• **Stated exercise**: Rewrite the entries below with every "Where should I click to" changed to "Where do I click to", keeping everything else the same.

»»

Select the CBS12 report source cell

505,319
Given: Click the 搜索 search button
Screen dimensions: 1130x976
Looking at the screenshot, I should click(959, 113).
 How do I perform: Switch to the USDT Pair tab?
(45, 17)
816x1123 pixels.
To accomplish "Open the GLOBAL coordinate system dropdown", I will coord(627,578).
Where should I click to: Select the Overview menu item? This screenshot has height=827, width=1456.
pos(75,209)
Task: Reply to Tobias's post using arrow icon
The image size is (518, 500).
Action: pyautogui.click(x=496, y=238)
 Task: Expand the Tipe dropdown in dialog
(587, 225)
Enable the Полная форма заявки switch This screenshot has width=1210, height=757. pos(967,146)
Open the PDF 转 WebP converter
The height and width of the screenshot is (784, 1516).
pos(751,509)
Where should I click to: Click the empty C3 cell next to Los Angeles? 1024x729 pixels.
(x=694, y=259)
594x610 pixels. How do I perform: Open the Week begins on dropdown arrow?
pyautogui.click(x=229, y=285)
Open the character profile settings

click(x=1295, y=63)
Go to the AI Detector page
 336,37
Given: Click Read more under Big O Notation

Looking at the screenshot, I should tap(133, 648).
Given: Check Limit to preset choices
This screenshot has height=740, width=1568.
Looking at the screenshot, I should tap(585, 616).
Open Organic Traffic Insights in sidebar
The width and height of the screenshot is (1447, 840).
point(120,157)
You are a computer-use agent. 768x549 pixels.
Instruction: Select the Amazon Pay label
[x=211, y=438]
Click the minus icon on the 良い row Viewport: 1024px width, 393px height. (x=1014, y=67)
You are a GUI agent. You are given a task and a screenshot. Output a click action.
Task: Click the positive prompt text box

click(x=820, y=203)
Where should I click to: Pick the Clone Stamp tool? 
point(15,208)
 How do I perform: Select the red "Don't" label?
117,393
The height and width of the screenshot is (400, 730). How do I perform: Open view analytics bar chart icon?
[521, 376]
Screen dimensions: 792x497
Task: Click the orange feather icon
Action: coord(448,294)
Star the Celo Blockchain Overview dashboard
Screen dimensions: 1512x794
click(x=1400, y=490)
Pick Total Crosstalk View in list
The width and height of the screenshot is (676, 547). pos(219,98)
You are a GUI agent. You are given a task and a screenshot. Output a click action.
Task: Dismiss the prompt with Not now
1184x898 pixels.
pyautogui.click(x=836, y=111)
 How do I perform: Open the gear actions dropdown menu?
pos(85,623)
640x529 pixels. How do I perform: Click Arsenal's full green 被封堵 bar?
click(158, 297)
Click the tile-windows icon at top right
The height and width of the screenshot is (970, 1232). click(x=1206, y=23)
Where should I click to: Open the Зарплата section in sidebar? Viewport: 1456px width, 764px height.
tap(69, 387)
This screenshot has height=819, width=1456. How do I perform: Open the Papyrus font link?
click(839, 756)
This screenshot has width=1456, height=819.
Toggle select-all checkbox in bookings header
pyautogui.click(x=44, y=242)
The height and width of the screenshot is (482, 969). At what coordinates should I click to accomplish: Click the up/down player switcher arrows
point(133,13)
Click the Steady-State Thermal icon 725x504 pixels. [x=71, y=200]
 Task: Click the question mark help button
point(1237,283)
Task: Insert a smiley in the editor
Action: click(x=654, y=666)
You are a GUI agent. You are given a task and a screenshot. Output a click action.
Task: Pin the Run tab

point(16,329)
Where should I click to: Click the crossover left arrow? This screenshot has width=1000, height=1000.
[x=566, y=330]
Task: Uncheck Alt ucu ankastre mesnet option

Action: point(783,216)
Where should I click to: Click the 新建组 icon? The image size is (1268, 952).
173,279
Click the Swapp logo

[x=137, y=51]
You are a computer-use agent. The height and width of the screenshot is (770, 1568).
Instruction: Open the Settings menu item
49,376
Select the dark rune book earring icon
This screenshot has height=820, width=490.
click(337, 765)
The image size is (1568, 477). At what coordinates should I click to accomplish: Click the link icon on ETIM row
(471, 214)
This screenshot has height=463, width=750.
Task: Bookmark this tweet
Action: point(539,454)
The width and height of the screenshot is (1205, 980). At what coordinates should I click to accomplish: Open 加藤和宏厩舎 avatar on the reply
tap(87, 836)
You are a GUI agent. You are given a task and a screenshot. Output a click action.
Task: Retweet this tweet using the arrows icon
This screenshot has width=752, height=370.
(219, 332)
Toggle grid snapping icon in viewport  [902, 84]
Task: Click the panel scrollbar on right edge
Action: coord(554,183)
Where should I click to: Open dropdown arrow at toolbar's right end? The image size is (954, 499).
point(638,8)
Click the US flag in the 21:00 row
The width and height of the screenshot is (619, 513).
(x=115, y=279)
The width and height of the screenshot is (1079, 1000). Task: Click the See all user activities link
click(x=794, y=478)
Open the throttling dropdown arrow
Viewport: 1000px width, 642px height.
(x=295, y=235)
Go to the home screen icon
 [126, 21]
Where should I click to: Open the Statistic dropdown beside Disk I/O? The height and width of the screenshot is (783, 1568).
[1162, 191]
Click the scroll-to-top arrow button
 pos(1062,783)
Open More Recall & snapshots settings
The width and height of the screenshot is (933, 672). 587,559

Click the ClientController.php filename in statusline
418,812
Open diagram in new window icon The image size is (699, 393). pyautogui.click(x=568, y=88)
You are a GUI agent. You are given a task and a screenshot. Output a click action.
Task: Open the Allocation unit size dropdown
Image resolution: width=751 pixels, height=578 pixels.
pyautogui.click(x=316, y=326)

««

• **In response**:
Select the CBS12 report source cell

505,319
Given: Click the 搜索 search button
Screen dimensions: 1130x976
Looking at the screenshot, I should click(959, 113).
 How do I perform: Switch to the USDT Pair tab?
(45, 17)
816x1123 pixels.
To accomplish "Open the GLOBAL coordinate system dropdown", I will coord(627,578).
Where do I click to: Select the Overview menu item? This screenshot has height=827, width=1456.
pos(75,209)
Task: Reply to Tobias's post using arrow icon
The image size is (518, 500).
Action: pyautogui.click(x=496, y=238)
 Task: Expand the Tipe dropdown in dialog
(587, 225)
Enable the Полная форма заявки switch This screenshot has width=1210, height=757. pos(967,146)
Open the PDF 转 WebP converter
The height and width of the screenshot is (784, 1516).
pos(751,509)
Where do I click to: Click the empty C3 cell next to Los Angeles? 1024x729 pixels.
(x=694, y=259)
594x610 pixels. How do I perform: Open the Week begins on dropdown arrow?
pyautogui.click(x=229, y=285)
Open the character profile settings

click(x=1295, y=63)
Go to the AI Detector page
 336,37
Given: Click Read more under Big O Notation

Looking at the screenshot, I should tap(133, 648).
Given: Check Limit to preset choices
This screenshot has height=740, width=1568.
Looking at the screenshot, I should tap(585, 616).
Open Organic Traffic Insights in sidebar
The width and height of the screenshot is (1447, 840).
point(120,157)
You are a computer-use agent. 768x549 pixels.
Instruction: Select the Amazon Pay label
[x=211, y=438]
Click the minus icon on the 良い row Viewport: 1024px width, 393px height. (x=1014, y=67)
You are a GUI agent. You are given a task and a screenshot. Output a click action.
Task: Click the positive prompt text box

click(x=820, y=203)
Where do I click to: Pick the Clone Stamp tool? 
point(15,208)
 How do I perform: Select the red "Don't" label?
117,393
The height and width of the screenshot is (400, 730). How do I perform: Open view analytics bar chart icon?
[521, 376]
Screen dimensions: 792x497
Task: Click the orange feather icon
Action: coord(448,294)
Star the Celo Blockchain Overview dashboard
Screen dimensions: 1512x794
click(x=1400, y=490)
Pick Total Crosstalk View in list
The width and height of the screenshot is (676, 547). pos(219,98)
You are a GUI agent. You are given a task and a screenshot. Output a click action.
Task: Dismiss the prompt with Not now
1184x898 pixels.
pyautogui.click(x=836, y=111)
 How do I perform: Open the gear actions dropdown menu?
pos(85,623)
640x529 pixels. How do I perform: Click Arsenal's full green 被封堵 bar?
click(158, 297)
Click the tile-windows icon at top right
The height and width of the screenshot is (970, 1232). click(x=1206, y=23)
Where do I click to: Open the Зарплата section in sidebar? Viewport: 1456px width, 764px height.
tap(69, 387)
This screenshot has height=819, width=1456. How do I perform: Open the Papyrus font link?
click(839, 756)
This screenshot has width=1456, height=819.
Toggle select-all checkbox in bookings header
pyautogui.click(x=44, y=242)
The height and width of the screenshot is (482, 969). At what coordinates should I click to accomplish: Click the up/down player switcher arrows
point(133,13)
Click the Steady-State Thermal icon 725x504 pixels. [x=71, y=200]
 Task: Click the question mark help button
point(1237,283)
Task: Insert a smiley in the editor
Action: click(x=654, y=666)
You are a GUI agent. You are given a task and a screenshot. Output a click action.
Task: Pin the Run tab

point(16,329)
Where do I click to: Click the crossover left arrow? This screenshot has width=1000, height=1000.
[x=566, y=330]
Task: Uncheck Alt ucu ankastre mesnet option

Action: point(783,216)
Where do I click to: Click the 新建组 icon? The image size is (1268, 952).
173,279
Click the Swapp logo

[x=137, y=51]
You are a computer-use agent. The height and width of the screenshot is (770, 1568).
Instruction: Open the Settings menu item
49,376
Select the dark rune book earring icon
This screenshot has height=820, width=490.
click(337, 765)
The image size is (1568, 477). At what coordinates should I click to accomplish: Click the link icon on ETIM row
(471, 214)
This screenshot has height=463, width=750.
Task: Bookmark this tweet
Action: point(539,454)
The width and height of the screenshot is (1205, 980). At what coordinates should I click to accomplish: Open 加藤和宏厩舎 avatar on the reply
tap(87, 836)
You are a GUI agent. You are given a task and a screenshot. Output a click action.
Task: Retweet this tweet using the arrows icon
This screenshot has width=752, height=370.
(219, 332)
Toggle grid snapping icon in viewport  [902, 84]
Task: Click the panel scrollbar on right edge
Action: coord(554,183)
Where do I click to: Open dropdown arrow at toolbar's right end? The image size is (954, 499).
point(638,8)
Click the US flag in the 21:00 row
The width and height of the screenshot is (619, 513).
(x=115, y=279)
The width and height of the screenshot is (1079, 1000). Task: Click the See all user activities link
click(x=794, y=478)
Open the throttling dropdown arrow
Viewport: 1000px width, 642px height.
(x=295, y=235)
Go to the home screen icon
 [126, 21]
Where do I click to: Open the Statistic dropdown beside Disk I/O? The height and width of the screenshot is (783, 1568).
[1162, 191]
Click the scroll-to-top arrow button
 pos(1062,783)
Open More Recall & snapshots settings
The width and height of the screenshot is (933, 672). 587,559

Click the ClientController.php filename in statusline
418,812
Open diagram in new window icon The image size is (699, 393). pyautogui.click(x=568, y=88)
You are a GUI agent. You are given a task and a screenshot. Output a click action.
Task: Open the Allocation unit size dropdown
Image resolution: width=751 pixels, height=578 pixels.
pyautogui.click(x=316, y=326)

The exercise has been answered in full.